--- Records shown Enclosed Below ---

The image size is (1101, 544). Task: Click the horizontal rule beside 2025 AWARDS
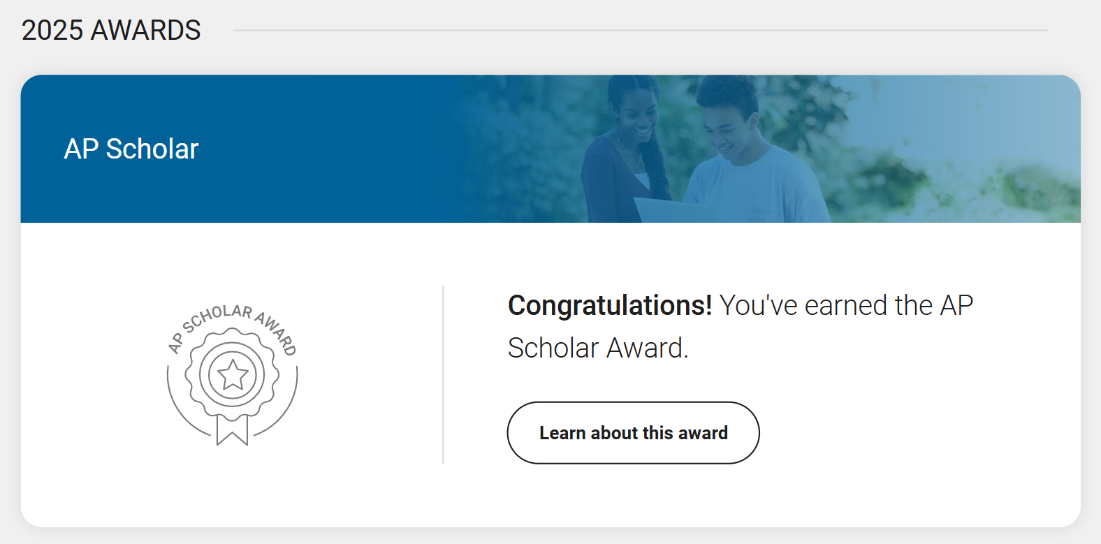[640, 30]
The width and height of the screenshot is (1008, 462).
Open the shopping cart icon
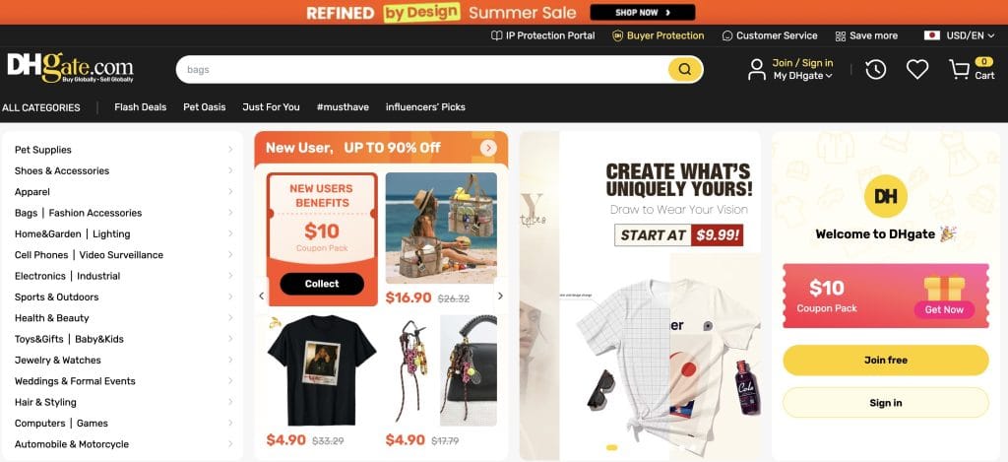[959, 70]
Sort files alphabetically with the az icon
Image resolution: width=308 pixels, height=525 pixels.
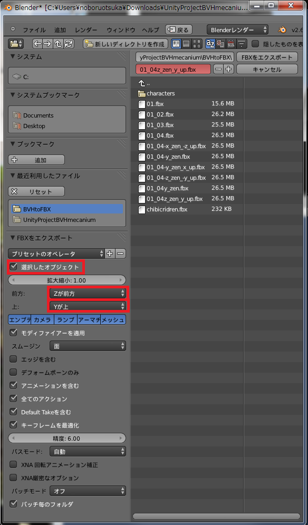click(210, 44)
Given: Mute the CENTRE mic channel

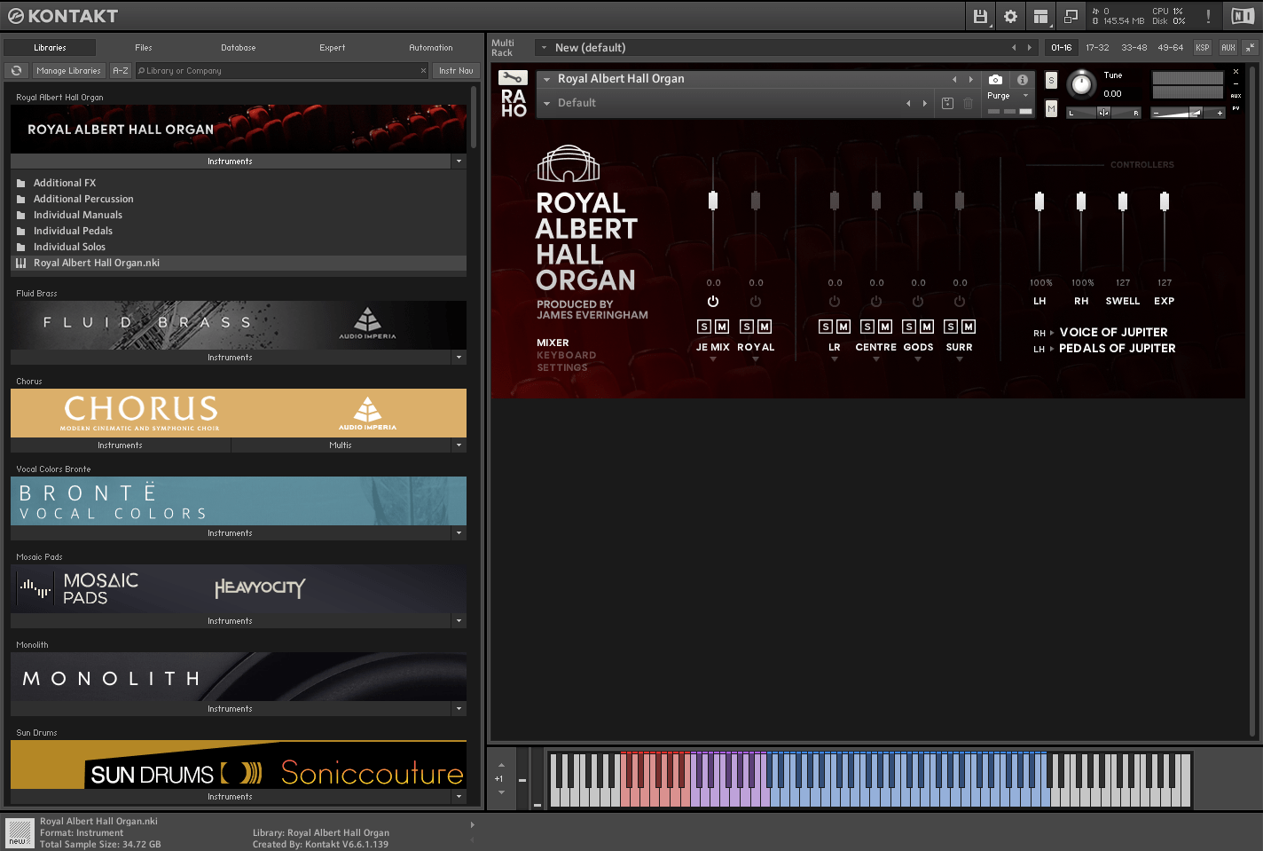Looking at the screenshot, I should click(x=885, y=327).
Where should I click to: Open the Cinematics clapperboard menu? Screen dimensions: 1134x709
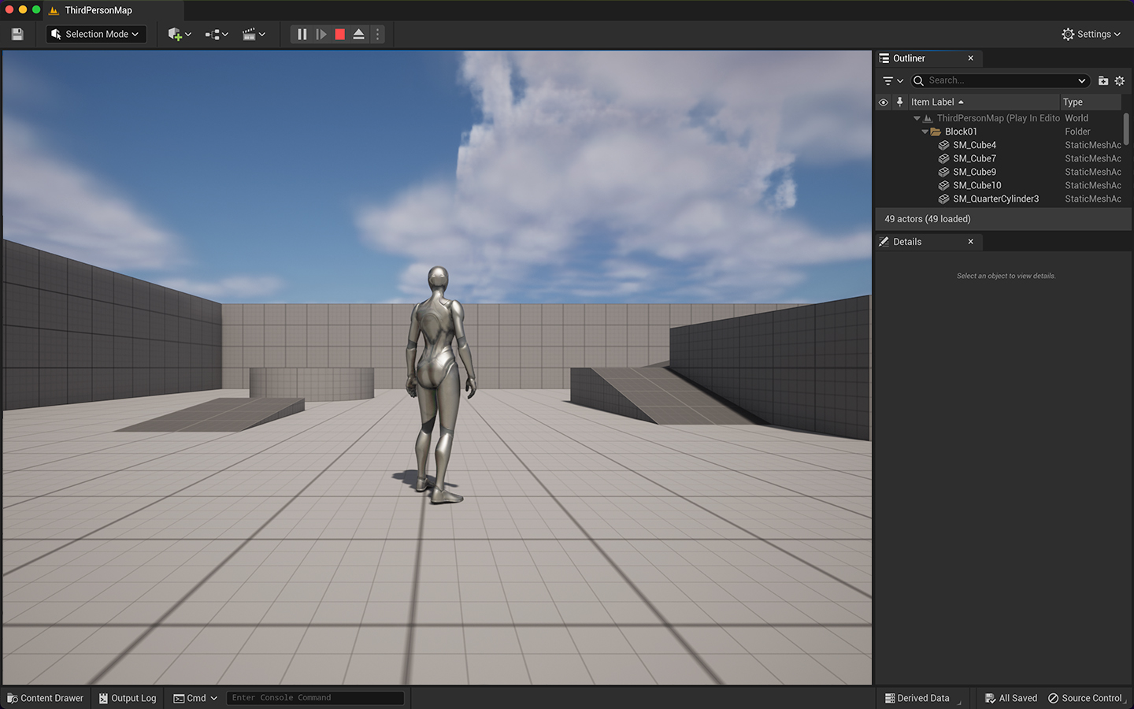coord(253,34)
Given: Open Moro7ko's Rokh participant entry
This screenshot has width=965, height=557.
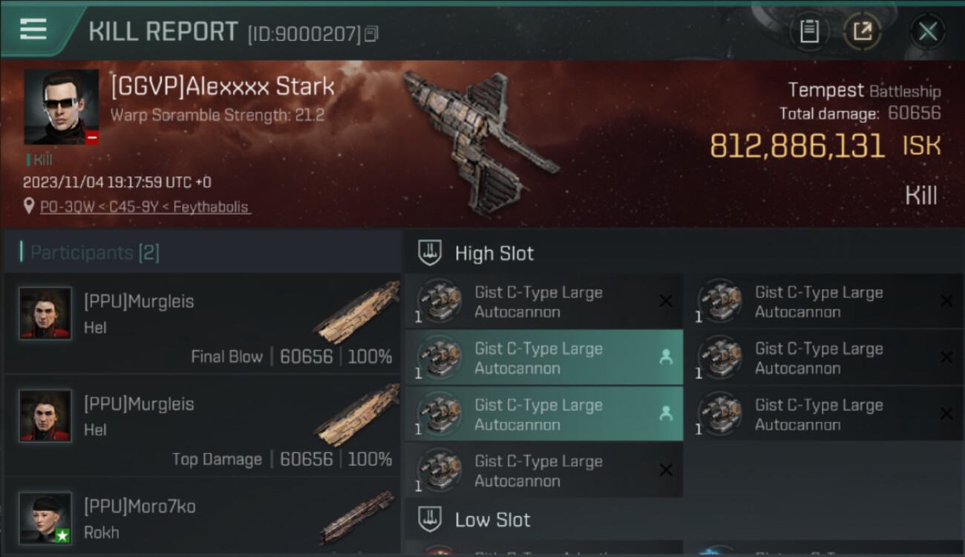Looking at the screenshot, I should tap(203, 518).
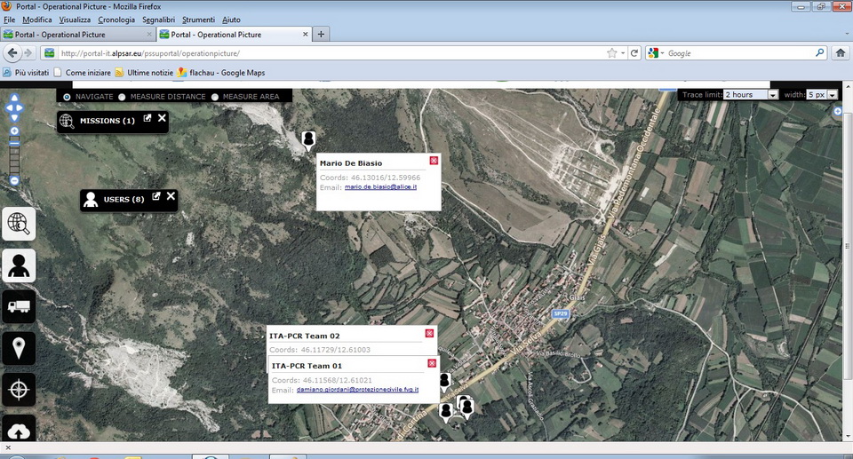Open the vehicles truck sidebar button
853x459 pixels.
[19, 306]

--- End of Enclosed Records shown ---

What the task asks:
Make an exact copy of the data above, pictures excluded.

Problem solution:
The image size is (1101, 544). Task: Click the horizontal rule beside 2025 AWARDS
[640, 30]
The width and height of the screenshot is (1008, 462).
Open the shopping cart icon
[959, 70]
Sort files alphabetically with the az icon
Image resolution: width=308 pixels, height=525 pixels.
click(210, 44)
Given: Mute the CENTRE mic channel

Looking at the screenshot, I should click(x=885, y=327).
Where should I click to: Open the Cinematics clapperboard menu? Screen dimensions: 1134x709
coord(253,34)
Given: Open Moro7ko's Rokh participant entry
This screenshot has width=965, height=557.
Looking at the screenshot, I should tap(203, 518).
Open the vehicles truck sidebar button
853x459 pixels.
[19, 306]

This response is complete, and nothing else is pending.